With difficulty, aided by the infantry, they dragged the cannon uphill, and halted on reaching the village of Guntersdorf. It was by now so dark that one could not distinguish the soldiers’ uniforms ten paces away, and the firing had begun to subside. All of a sudden there came the sound of firing and shouts again close by on the right side. The flash of the shots could be seen in the darkness. This was the last attack of the French. It was met by the soldiers in ambush in the houses of the village. All rushed out of the village again, but Tushin’s cannons could not move, and the artillerymen, Tushin, and the ensign looked at one another in anticipation of their fate. The firing on both sides began to subside, and some soldiers in lively conversation streamed out of a side street.
“Not hurt, Petrov?” inquired one.
“We gave it them hot, lads. They won’t meddle with us now,” another was saying.
“One couldn’t see a thing. Didn’t they give it to their own men! No seeing for the darkness, mates. Isn’t there something to drink?”
The French h
ad been repulsed for the last time. And again, in the complete darkness, Tushin’s cannons moved forward, surrounded by the infantry, who kept up a hum of talk.
In the darkness they flowed on like an unseen, gloomy river always in the same direction, with a buzz of whisper and talk and the thud of hoofs and rumble of wheels. Above all other sounds, in the confused uproar, rose the moans and cries of the wounded, more distinct than anything in the darkness of the night. Their moans seemed to fill all the darkness surrounding the troops.
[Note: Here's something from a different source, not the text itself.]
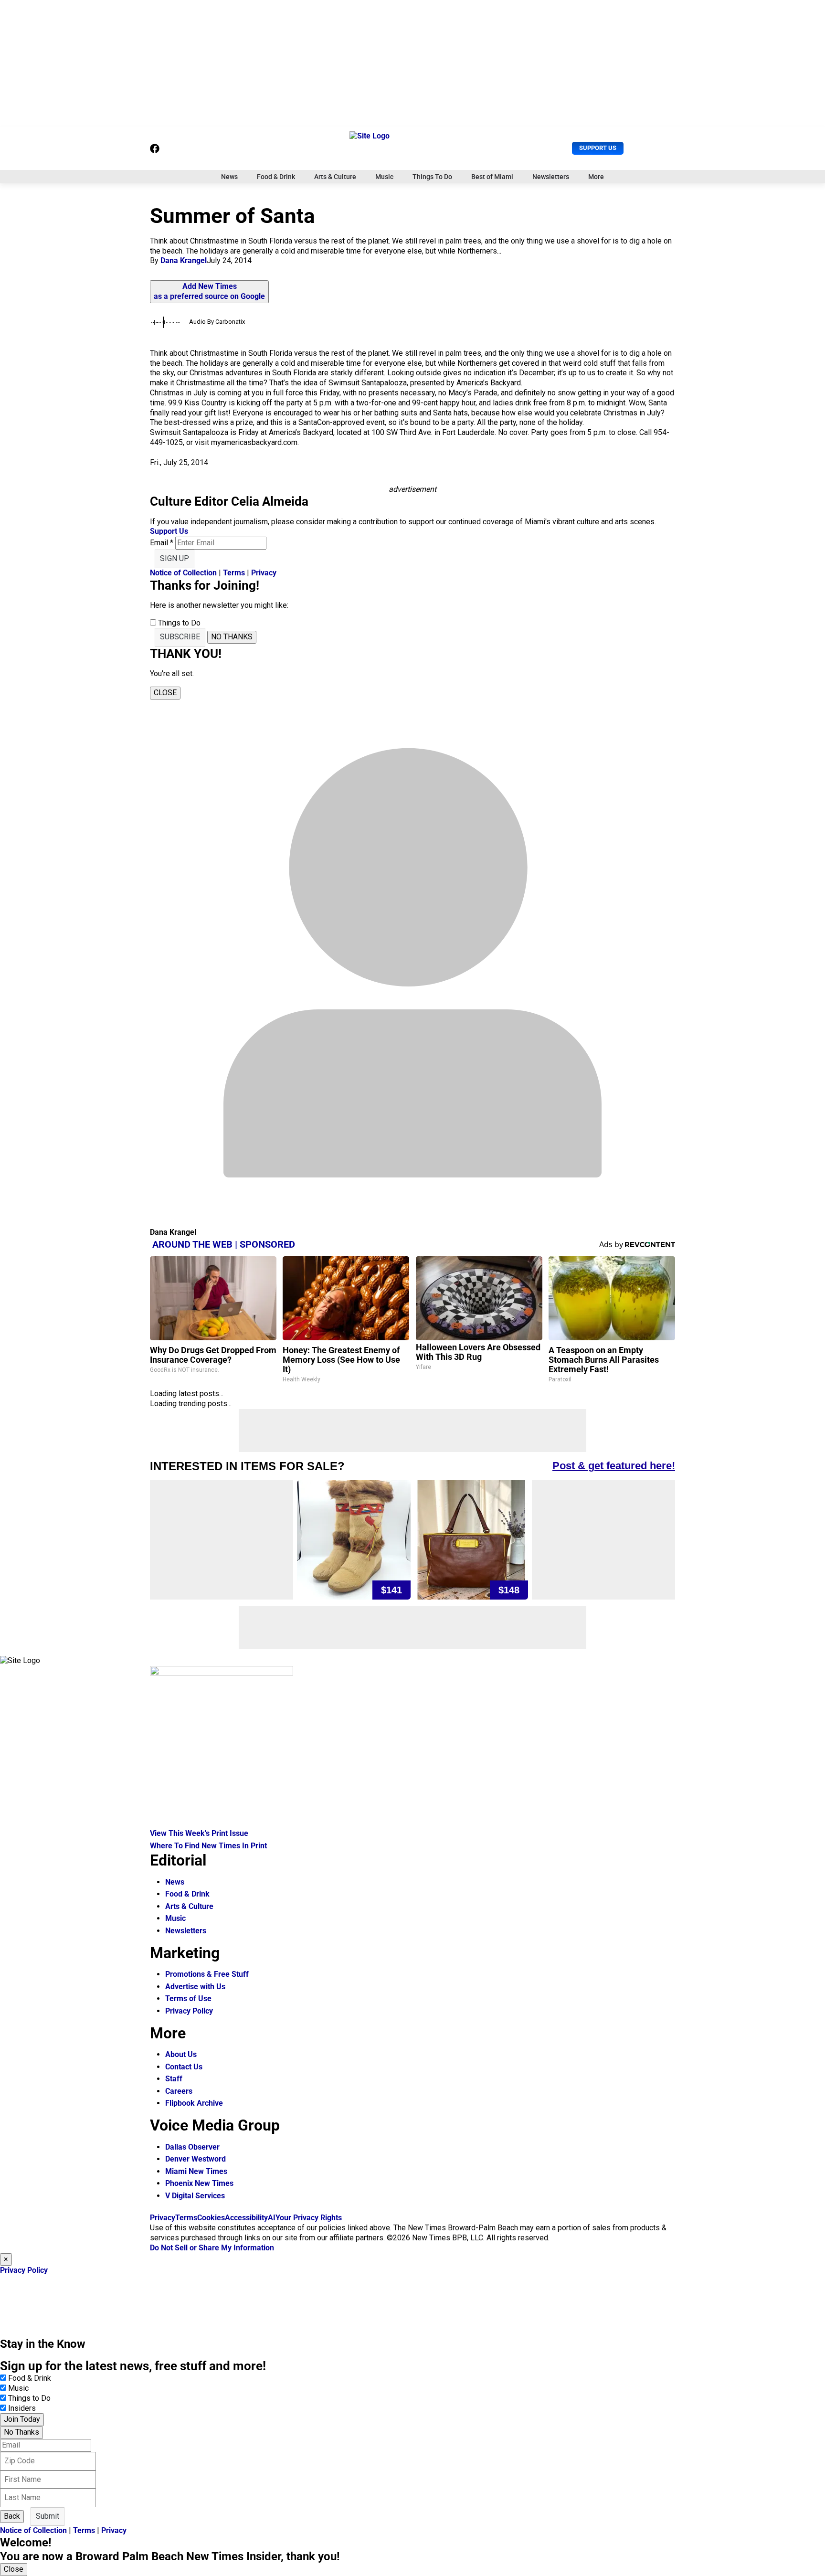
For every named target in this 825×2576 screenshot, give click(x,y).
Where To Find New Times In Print (208, 1845)
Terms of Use (188, 1998)
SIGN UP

Their moans and the darkness seemed to melt into one. A little later a thrill of emotion passed over the moving crowd. Some one followed by a suite had ridden by on a white horse, and had said something as he passed.
“What did he say? Where we are going now? To halt, eh? Thanked us, what?” eager questions were heard on all sides, and the whole moving mass began to press back on itself (the foremost, it seemed, had halted), and a rumour passed through that the order had been given to halt. All halted in the muddy road, just where they were.
Fires were lighted and the talk became more audible. Captain Tushin, after giving instructions to his battery, sent some of his soldiers to look for an ambulance or a doctor for the ensign, and sat down by the fire his soldiers had lighted by the roadside. Rostov too dragged himself to the fire. His whole body was trembling with fever from the pain, the cold, and the damp. He was dreadfully sleepy, but he could not go to sleep for the agonising pain in his arm, which ached and would not be easy in any position. He closed his eyes, then opened them to stare at the fire, which seemed to him dazzling red, and then at the stooping, feeble figure of Tushin, squatting in Turkish fashion near him. The big, kindly, and shrewd eyes of Tushin were fixed upon him with sympathy and commiseration. He saw that Tushin wished with all his soul to help him, but could do nothing for him.
On all sides they heard the footsteps and the chatter of the infantry going and coming and settling themselves round them. The sound of voices, of steps, and of horses’ hoofs tramping in the mud, the crackling firewood far and near, all melted into one fluctuating roar of sound.